Inhibiting Mg Diffusion and Evaporation by Forming Mg-Rich Reservoir at Grain Boundaries Improves the Thermal Stability of N-Type Mg₃Sb₂ Thermoelectrics

N-type Mg3Sb2-based thermoelectric materials show great promise in power generation due to their mechanical robustness, low cost of Mg, and high figure of merit (ZT) over a wide range of temperatures. However, their poor thermal stability hinders their practical applications. Here, MgB2 is introduced to improve the thermal stability of n-type Mg3Sb2. Enabled by MgB2 decomposition, extra Mg can be released into the matrix for Mg compensation thermodynamically, and secondary phases of Mg-B compounds can kinetically prevent Mg diffusion along grain boundaries.
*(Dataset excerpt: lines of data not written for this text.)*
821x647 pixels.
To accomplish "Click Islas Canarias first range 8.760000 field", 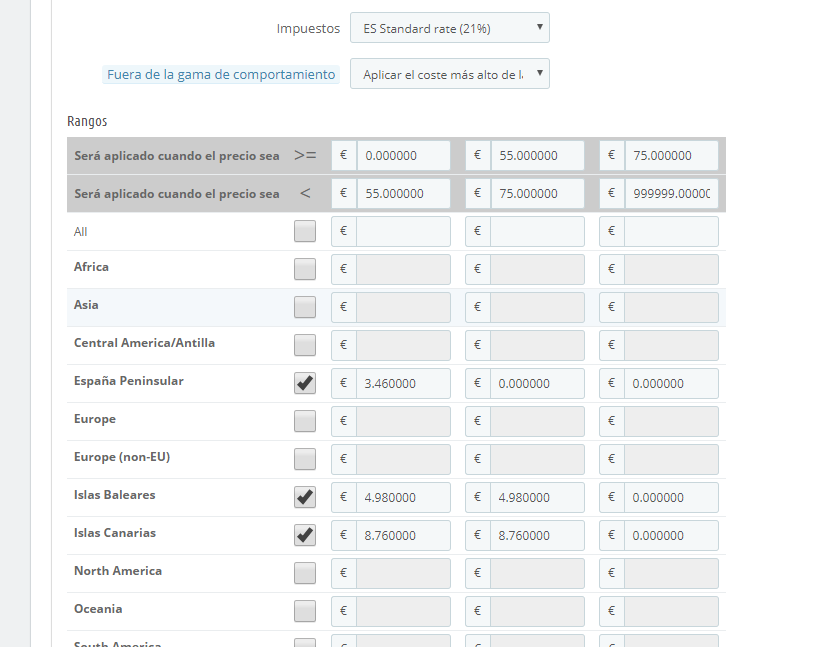I will tap(403, 536).
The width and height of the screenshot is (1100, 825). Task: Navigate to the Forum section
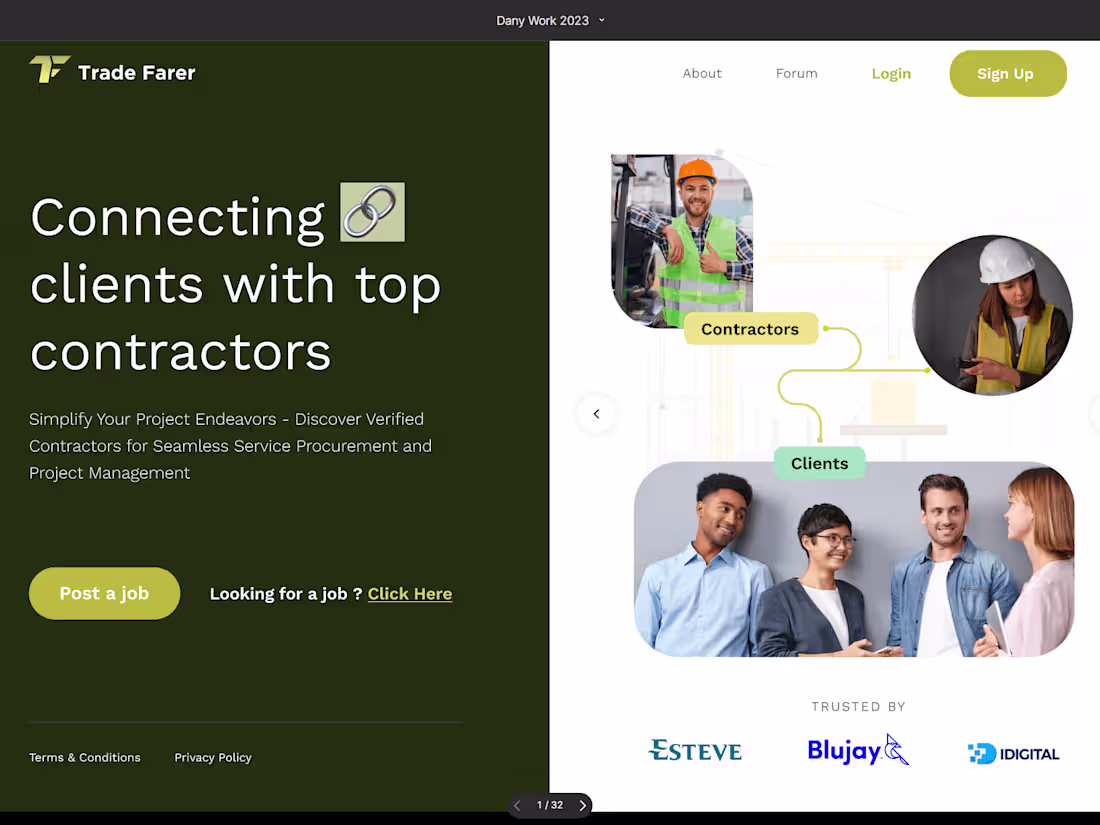[796, 73]
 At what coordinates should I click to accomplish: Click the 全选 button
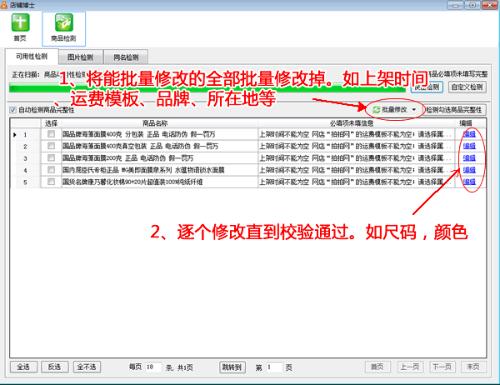click(23, 367)
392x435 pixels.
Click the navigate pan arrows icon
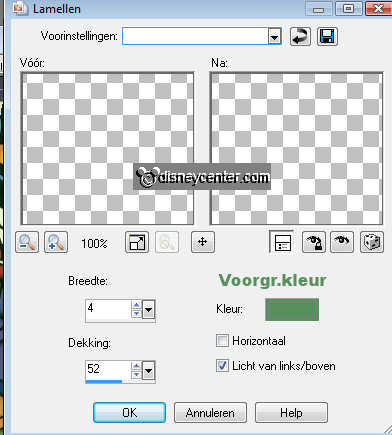[x=203, y=242]
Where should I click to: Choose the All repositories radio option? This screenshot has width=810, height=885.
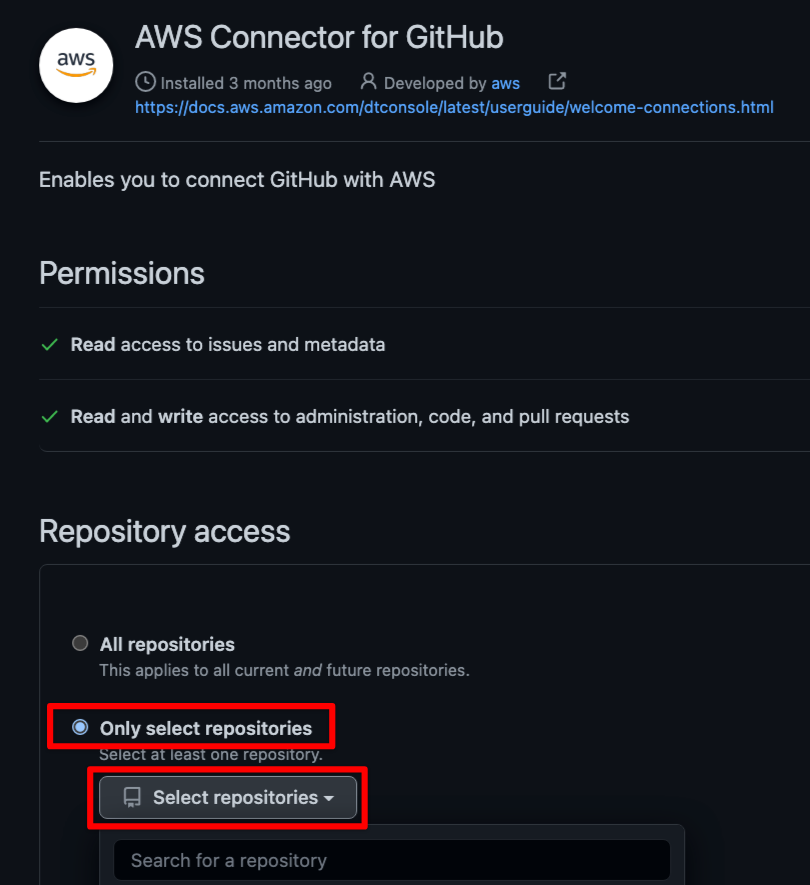[80, 644]
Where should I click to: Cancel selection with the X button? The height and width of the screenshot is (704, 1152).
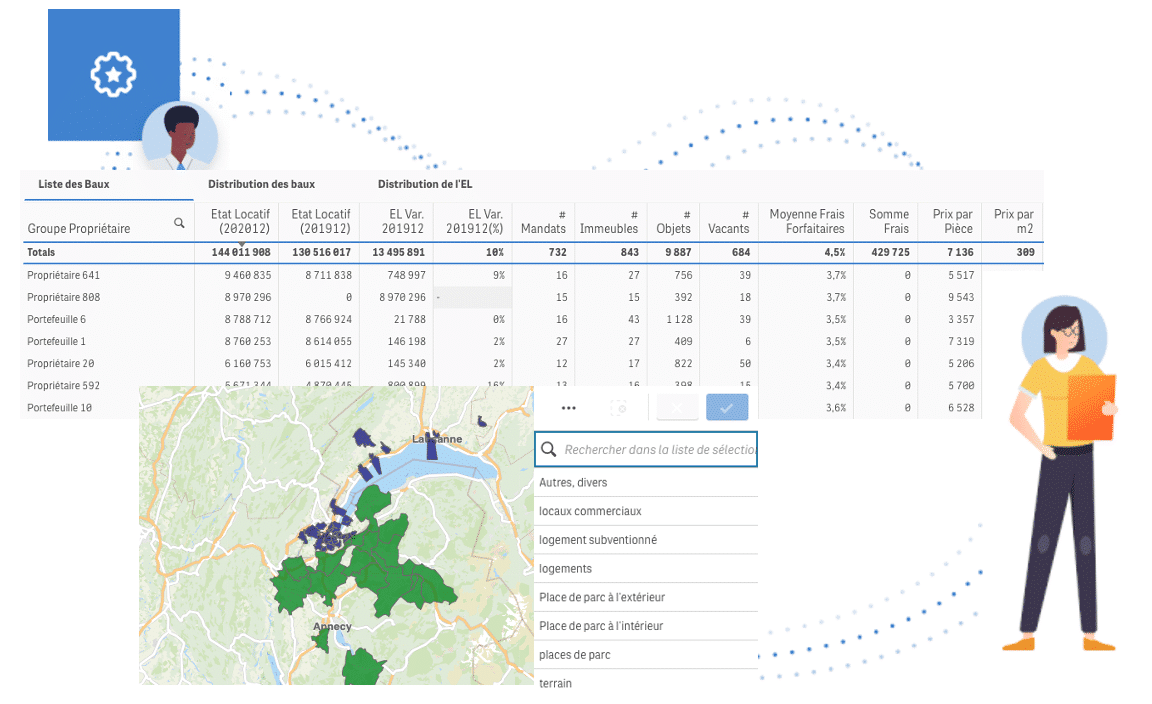point(677,408)
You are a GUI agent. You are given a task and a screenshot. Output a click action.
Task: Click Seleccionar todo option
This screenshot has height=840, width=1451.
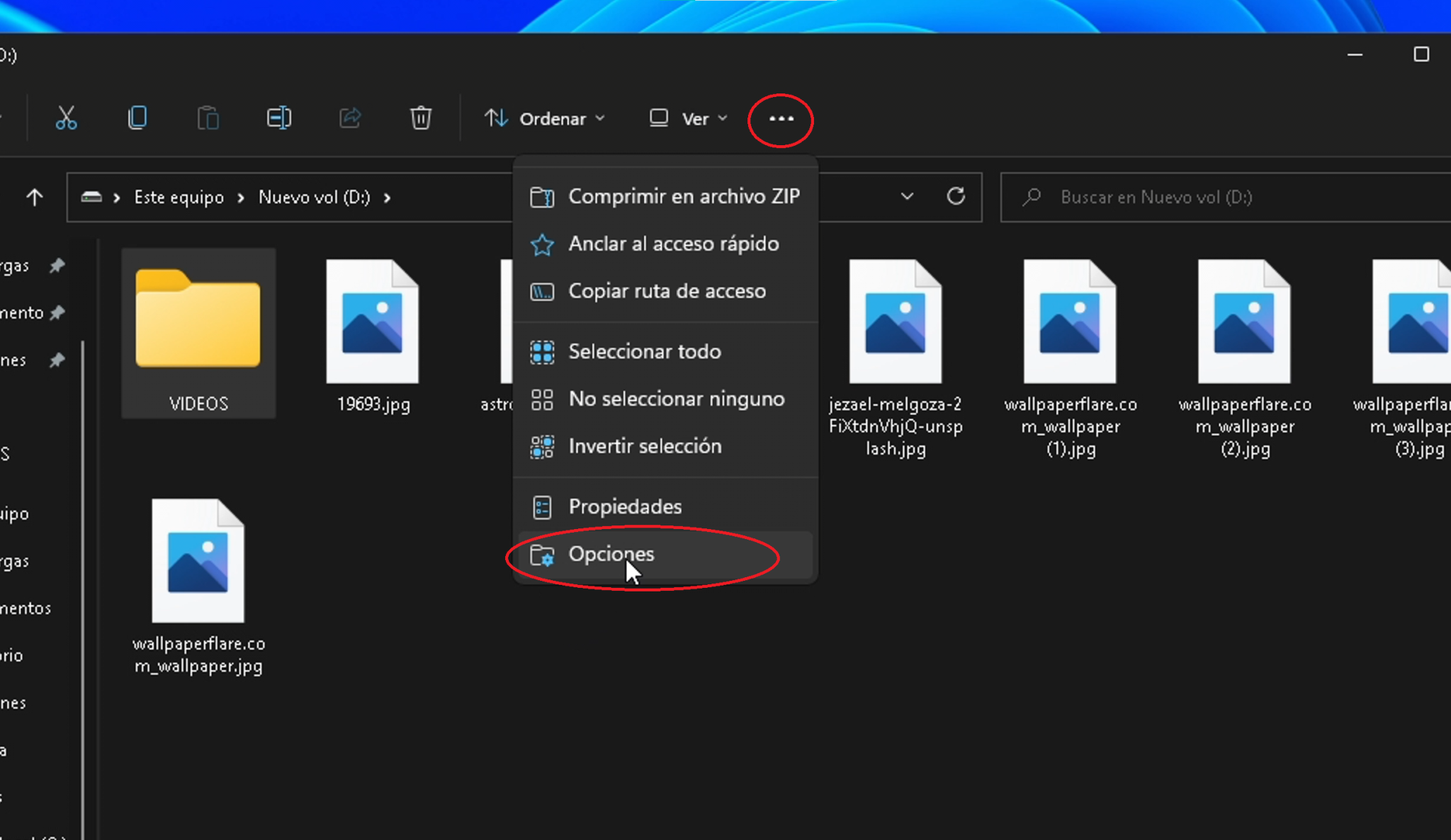[644, 351]
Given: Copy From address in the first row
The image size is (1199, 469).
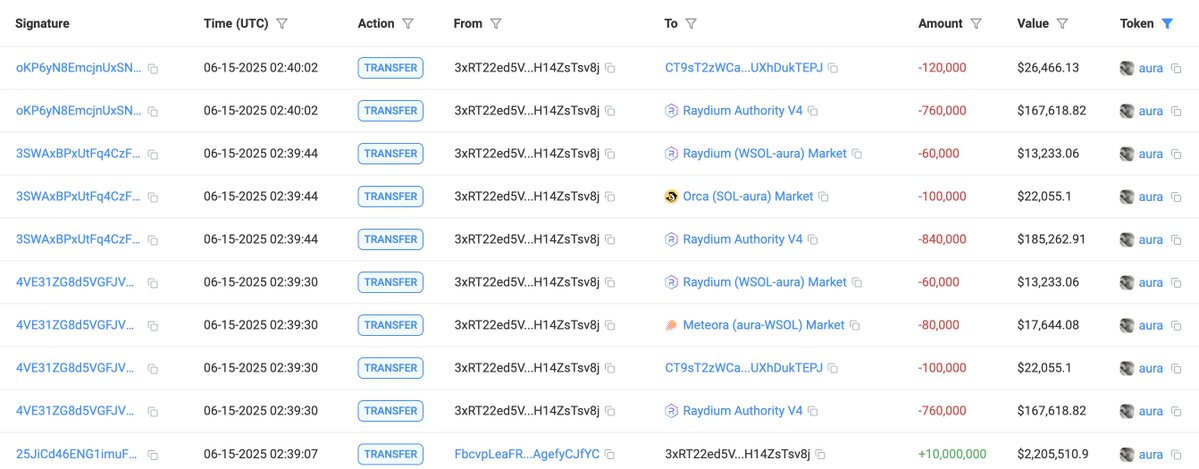Looking at the screenshot, I should [610, 68].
These synergetic effects inhibit the formation of Mg vacancies at elevated temperatures, thereby enhancing the thermal stability of n-type Mg3Sb2. Consequently, the Mg-3.05(Sb0.75Bi0.25)(1.99)Te-0.01(MgB2) (0.03) sample exhibits negligible variation in thermoelectric performance during the 120-hour continuous measurement at 673 K. Moreover, the ZT of n-type Mg3Sb2 can be maintained by adding MgB2, reaching a high average ZT of approximate to 1.1 within 300-723 K. An eight-pair Mg3Sb2-GeTe-based thermoelectric device is also fabricated, achieving an energy conversion efficiency of approximate to 5.7% at a temperature difference of 438 K with good thermal stability. This work paves a new way to enhance the long-term thermal stability of n-type Mg3Sb2-based alloys and other thermoelectrics for practical applications.